BEGIN PAGE EXTRACT

That would be sebum, which led me almost immediately to semen and smegma: /s/-initial disyllables with accent on the first syllable that refer to bodily secretions.
From Wikipedia:
Sebaceous glands are microscopic exocrine glands in the skin that secrete an oily or waxy matter, called sebum, to lubricate and waterproof the skin and hair of mammals. In humans, they occur in the greatest number on the face and scalp, but also on all parts of the skin except the palms of the hands and soles of the feet.
… Sebaceous glands secrete the oily, waxy substance called sebum (Latin: fat, tallow) that is made of triglycerides, wax esters, squalene, and metabolites of fat-producing cells. Sebum waterproofs and lubricates the skin and hair of mammals. Sebaceous secretions in conjunction with apocrine glands also play an important thermoregulatory role. In hot conditions, the secretions emulsify the sweat produced by the eccrine glands and this produces a sheet of sweat that is not readily lost in drops of sweat. This is of importance in delaying dehydration. In colder conditions, the nature of sebum becomes more lipid and in coating the hair and skin, rain is effectively repelled.

END PAGE EXTRACT

-- ACTIVITY LIST --
1. Translate this sentence from the passage on sebum into Spanish: "Sebum waterproofs and lubricates the skin and hair of mammals."
2. Rewrite the part of the passage on sebum that begins at "That would be" and stops after "of the feet.", putting "neck" in place of "scalp".
The records that come next are separate material, unrelated to the passage on sebum.

BEGIN INFORMATION

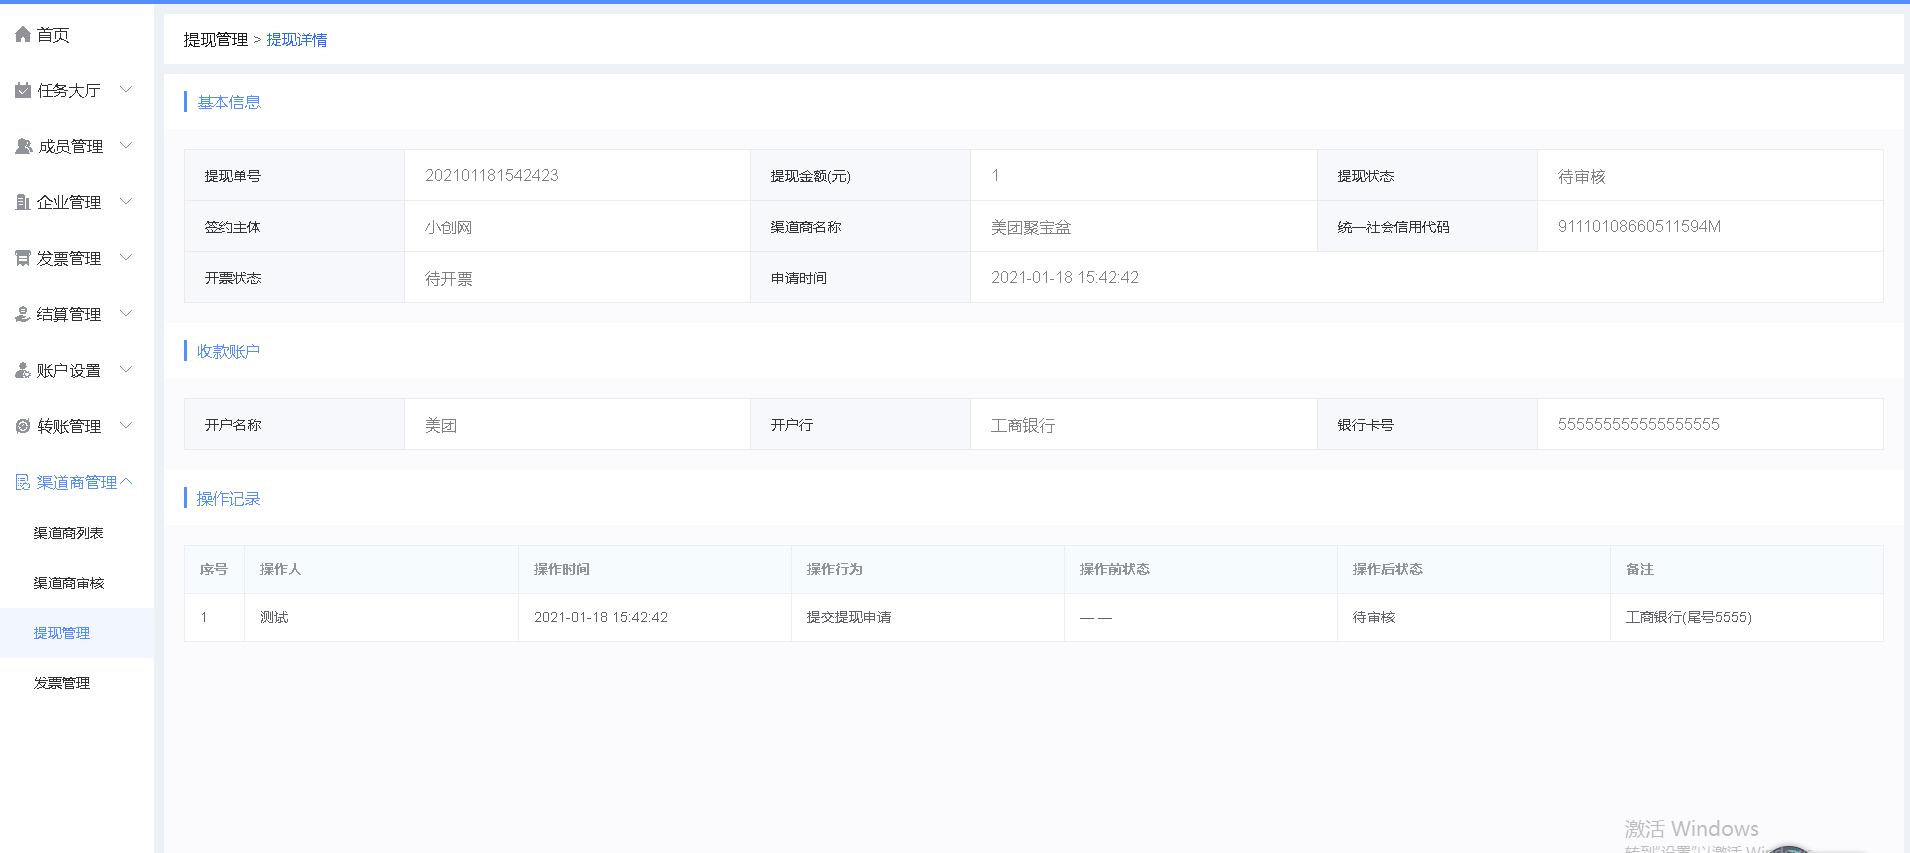This screenshot has width=1910, height=853.
Task: Click the 任务大厅 calendar icon
Action: pos(23,91)
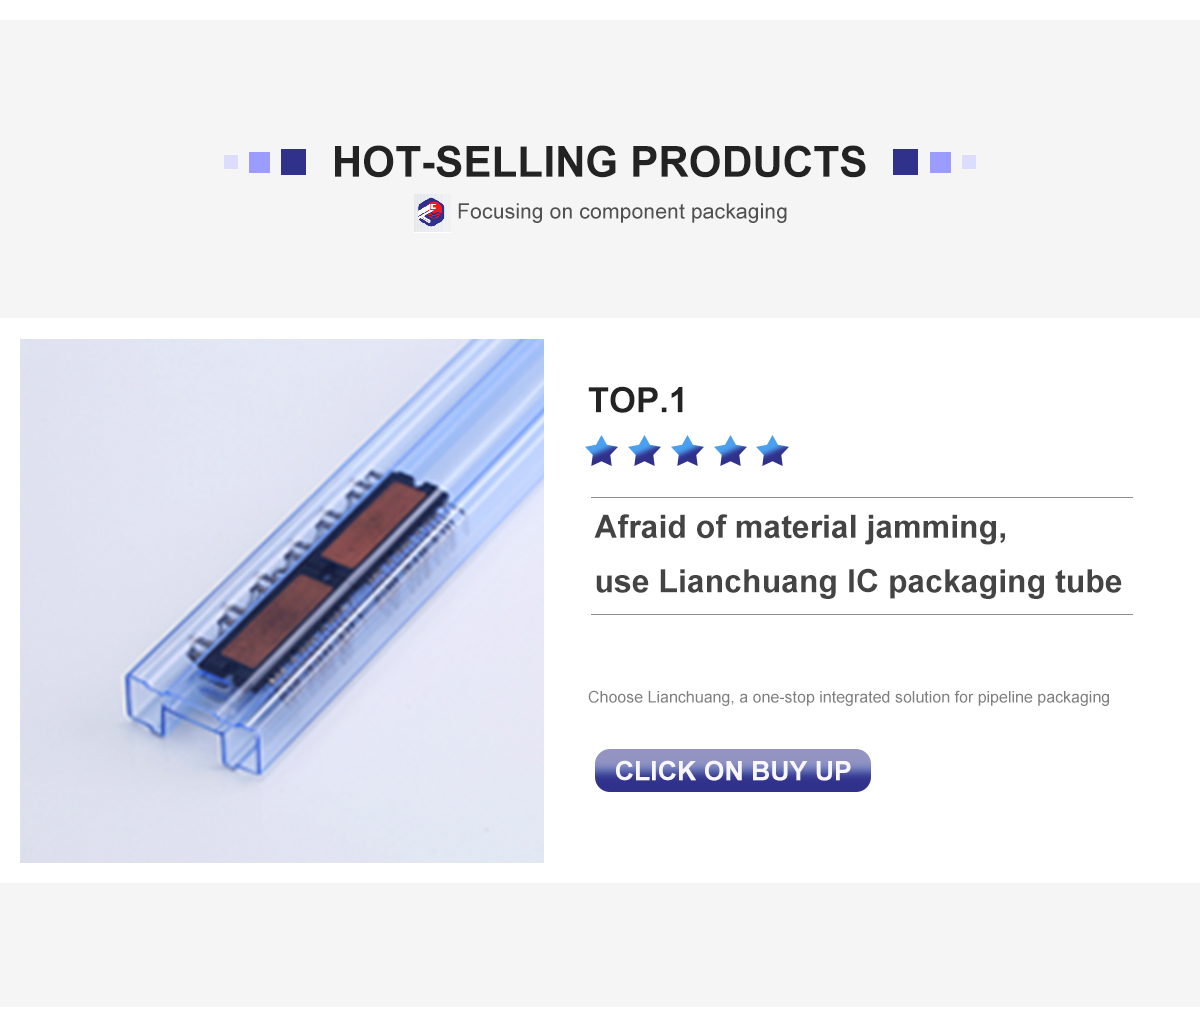Image resolution: width=1200 pixels, height=1030 pixels.
Task: Click the third rating star
Action: point(687,451)
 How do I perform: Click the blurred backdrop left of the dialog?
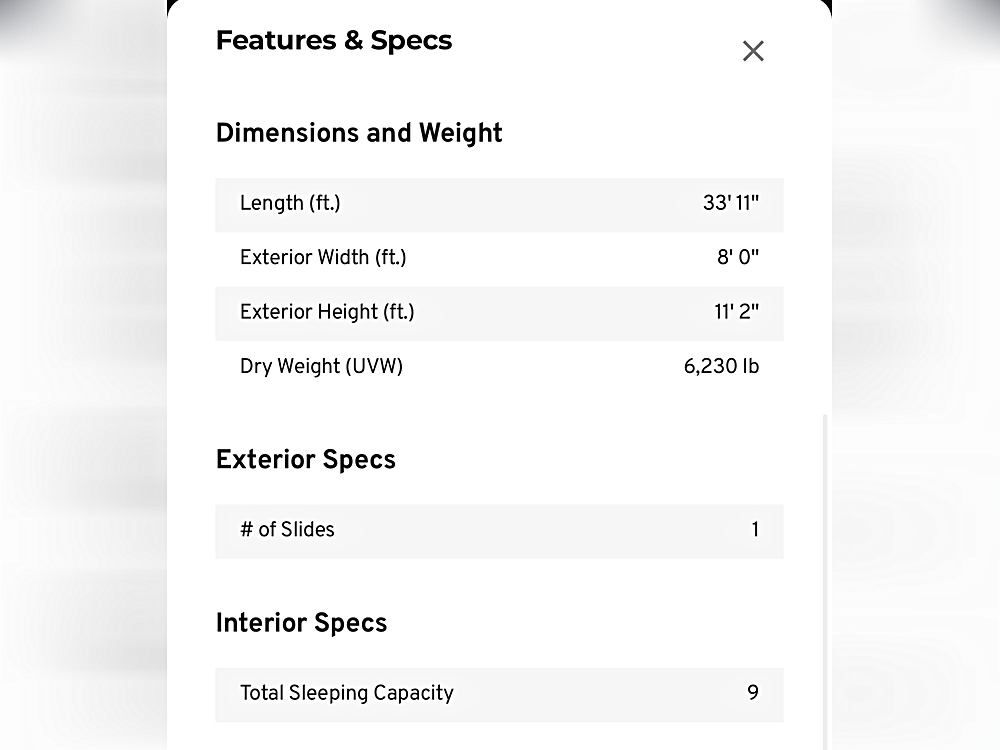coord(80,400)
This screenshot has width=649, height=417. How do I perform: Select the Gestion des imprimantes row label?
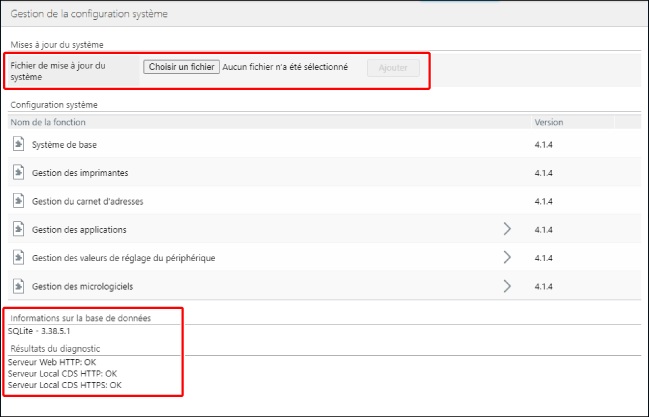click(x=80, y=173)
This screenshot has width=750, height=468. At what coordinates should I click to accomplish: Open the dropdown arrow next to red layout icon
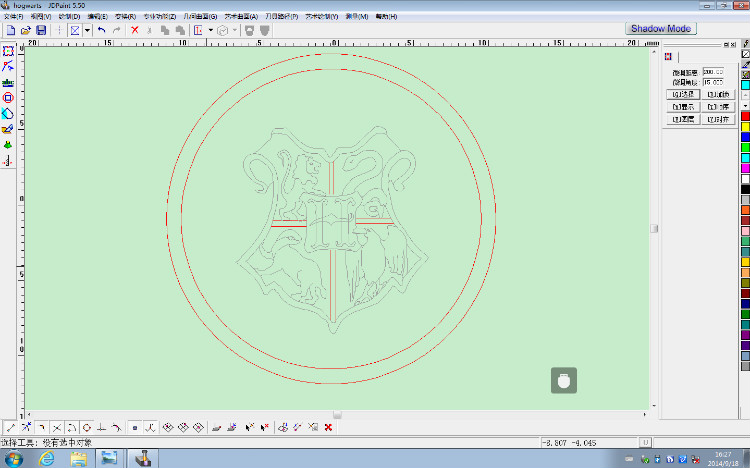click(x=211, y=31)
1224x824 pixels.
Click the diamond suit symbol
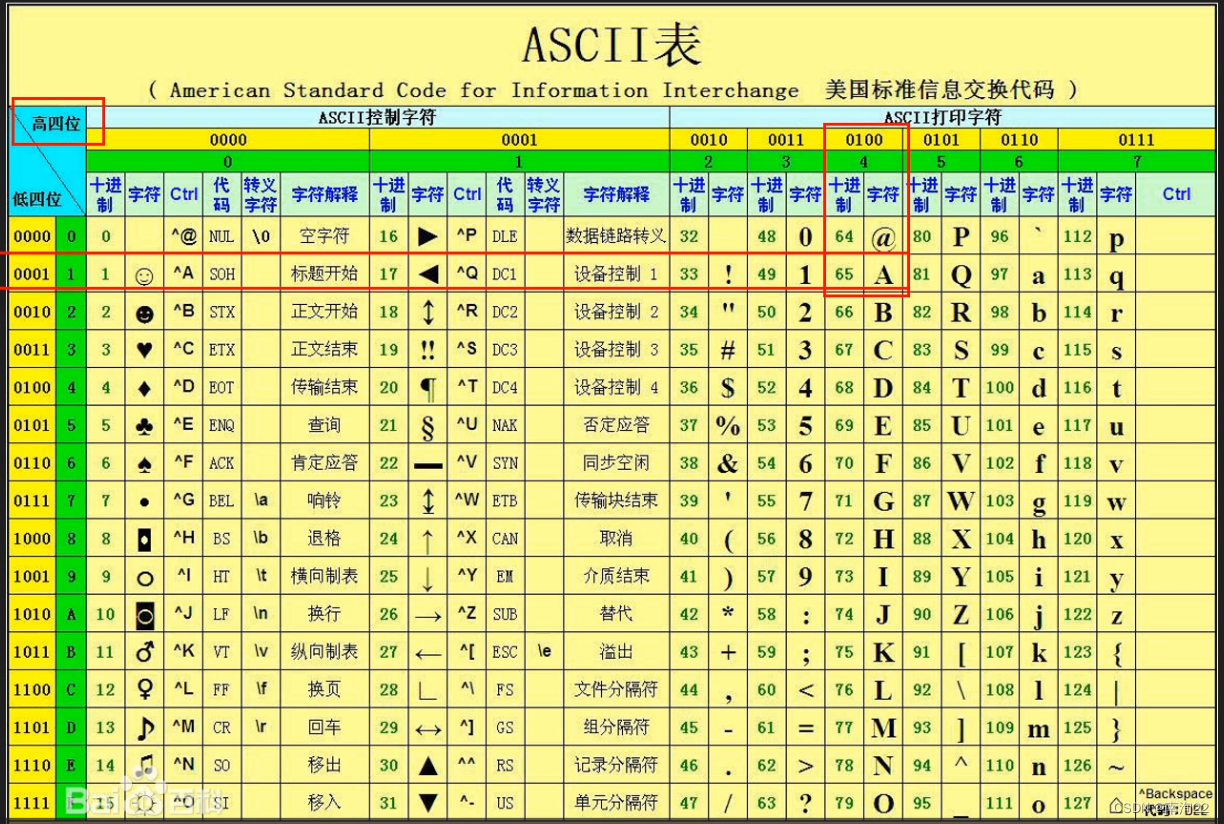(x=145, y=387)
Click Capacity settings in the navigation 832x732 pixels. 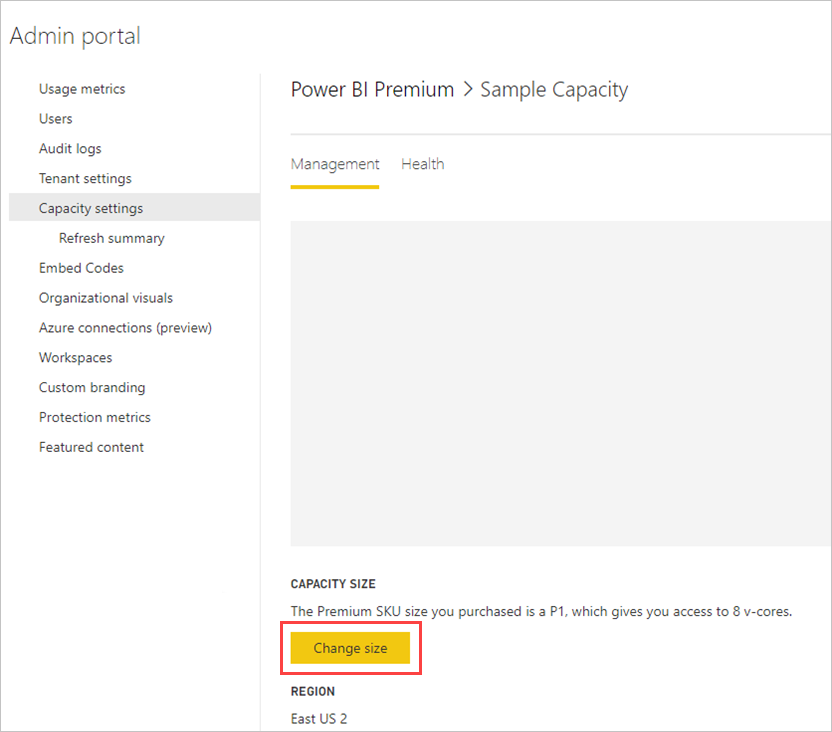click(91, 208)
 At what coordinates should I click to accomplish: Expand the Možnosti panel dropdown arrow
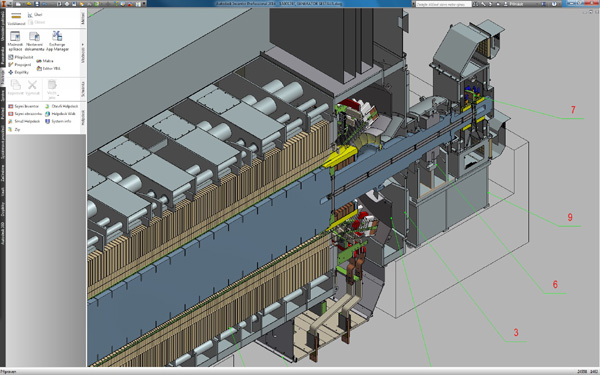pos(83,44)
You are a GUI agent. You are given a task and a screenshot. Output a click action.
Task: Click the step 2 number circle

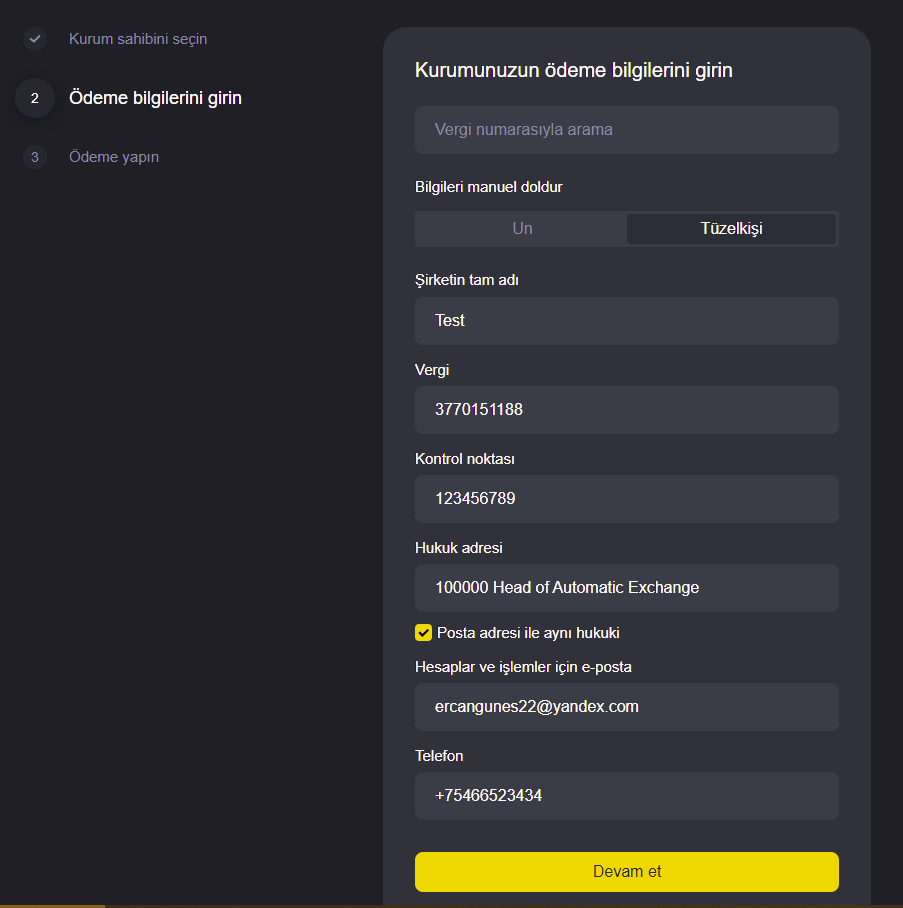[35, 98]
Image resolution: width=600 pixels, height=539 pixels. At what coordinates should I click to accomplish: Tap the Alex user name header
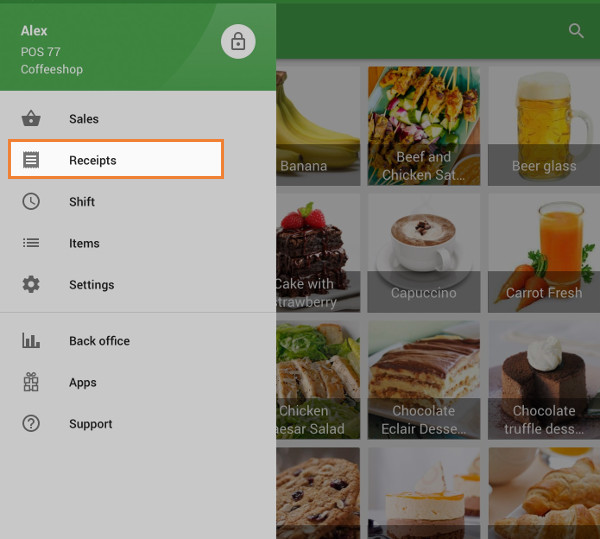click(x=35, y=31)
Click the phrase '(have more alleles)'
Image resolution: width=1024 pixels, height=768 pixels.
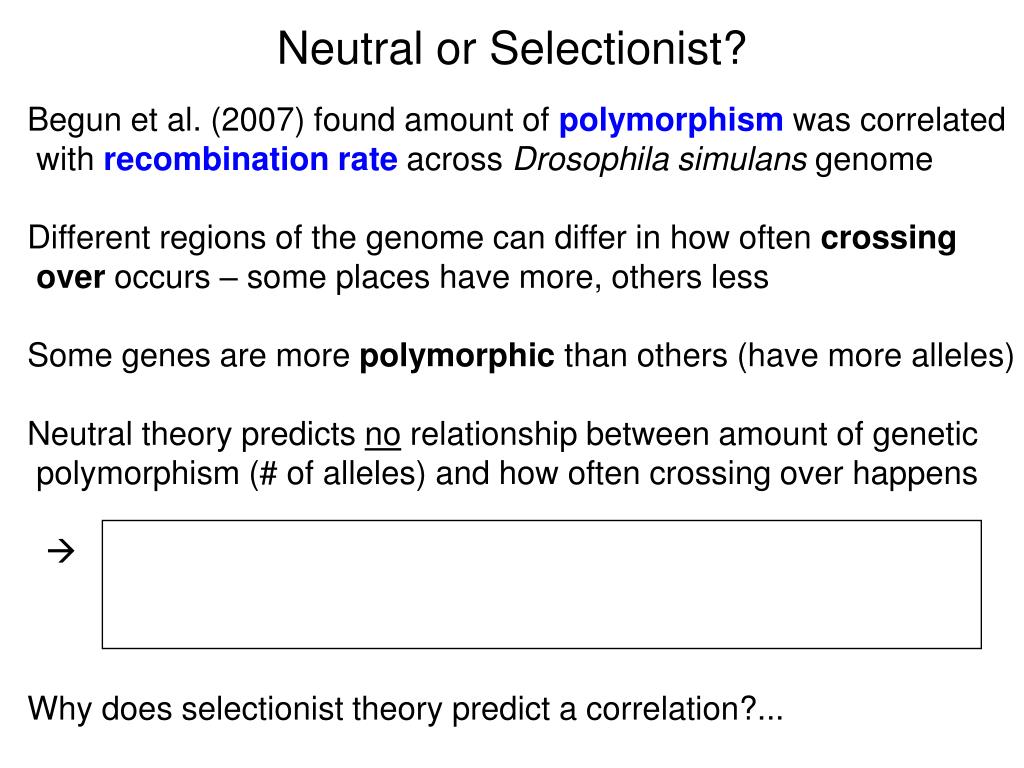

END INFORMATION

-- YOUR RESPONSES --
1. El sebo impermeabiliza y lubrica la piel y el pelo de los mamíferos.

2.
That would be sebum, which led me almost immediately to semen and smegma: /s/-initial disyllables with accent on the first syllable that refer to bodily secretions.
From Wikipedia:
Sebaceous glands are microscopic exocrine glands in the skin that secrete an oily or waxy matter, called sebum, to lubricate and waterproof the skin and hair of mammals. In humans, they occur in the greatest number on the face and neck, but also on all parts of the skin except the palms of the hands and soles of the feet.